0

For the following code, after being compiled by GCC, is it possible to derive the length of the "teststr" and "testarray" variables from DWARF?

void func(char *str1, char *str2){
     ...
     ...
     return;
}

int main(void){
     char *teststr = "123456";
     char testarray[6] = "123456";

     func(teststr, testarray);     
     ....
     ....

     return 0;
}
Qi Zhang
  • 631
  • 1
  • 7
  • 15

1 Answers1

0

DWARF is pretty much a representation of what the compiler knows about the source program. So the general answer to this question is: if you can find the size "locally" in the source, then yes; otherwise no.

But in this case if we remove the ...s from your program and compile it, we can just read the DWARF directly using readelf.
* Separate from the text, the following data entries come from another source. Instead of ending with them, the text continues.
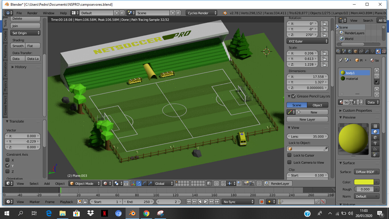
Task: Open the Object Mode dropdown
Action: [84, 184]
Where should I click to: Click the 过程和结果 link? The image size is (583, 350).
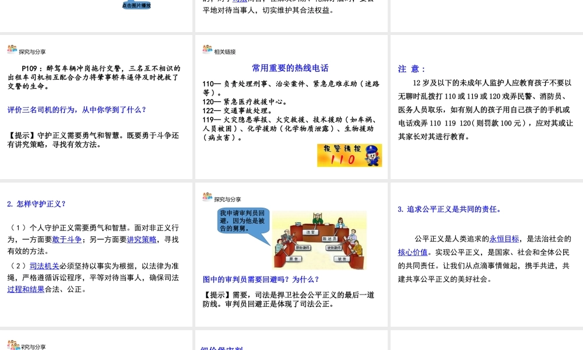pos(26,289)
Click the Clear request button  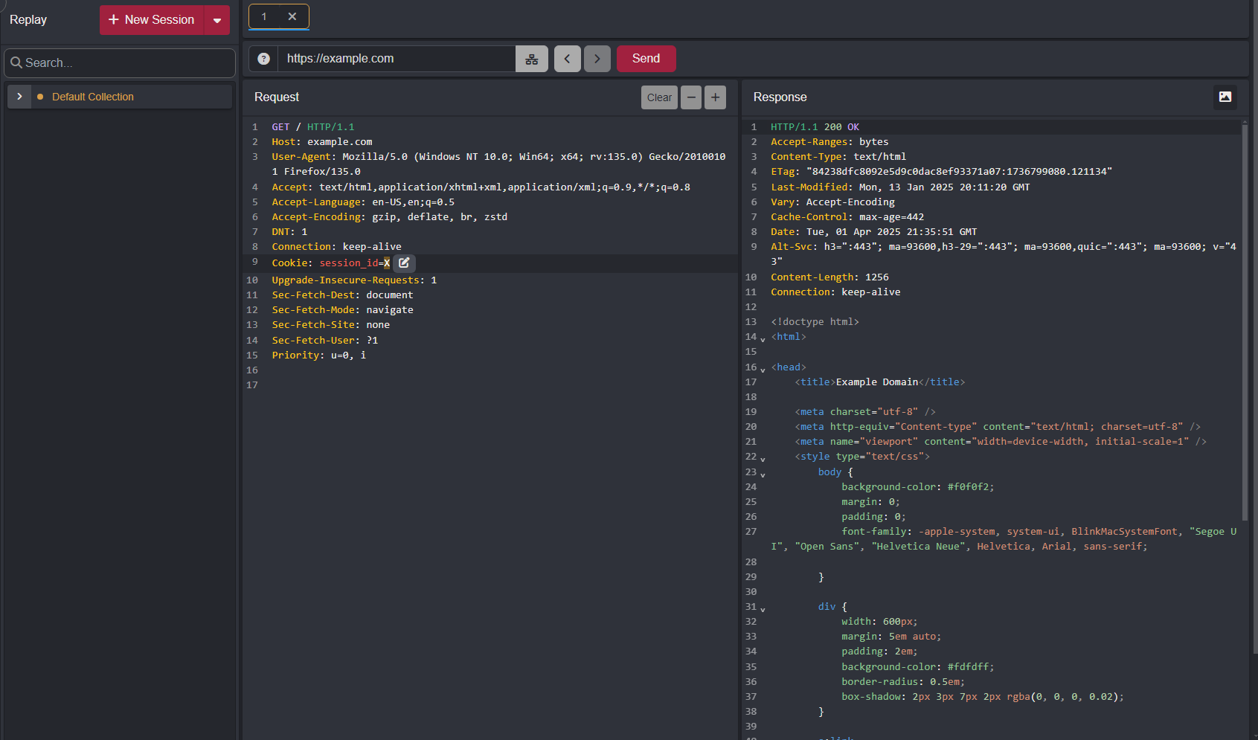659,97
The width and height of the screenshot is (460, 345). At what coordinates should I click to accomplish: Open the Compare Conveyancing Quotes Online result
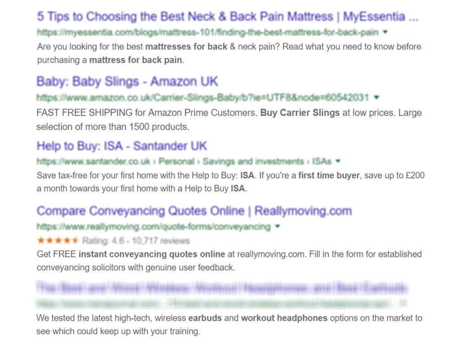coord(194,211)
Here's what testarray in main looks like:

 <2><5c>: Abbrev Number: 3 (DW_TAG_variable)
    <5d>   DW_AT_name        : (indirect string, offset: 0x5): testarray
    <61>   DW_AT_decl_file   : 1
    <62>   DW_AT_decl_line   : 7
    <63>   DW_AT_type        : <0x7f>
    <67>   DW_AT_location    : 2 byte block: 91 60  (DW_OP_fbreg: -32)
...
 <1><7f>: Abbrev Number: 7 (DW_TAG_array_type)
    <80>   DW_AT_type        : <0x78>
    <84>   DW_AT_sibling     : <0x8f>
 <2><88>: Abbrev Number: 8 (DW_TAG_subrange_type)
    <89>   DW_AT_type        : <0x8f>
    <8d>   DW_AT_upper_bound : 5
 <2><8e>: Abbrev Number: 0
 <1><8f>: Abbrev Number: 6 (DW_TAG_base_type)
    <90>   DW_AT_byte_size   : 8
    <91>   DW_AT_encoding    : 7    (unsigned)
    <92>   DW_AT_name        : (indirect string, offset: 0x60): sizetype

That is, it is an array of 6 characters. So in this case you can find the length -- exactly what you'd expect from reading the source.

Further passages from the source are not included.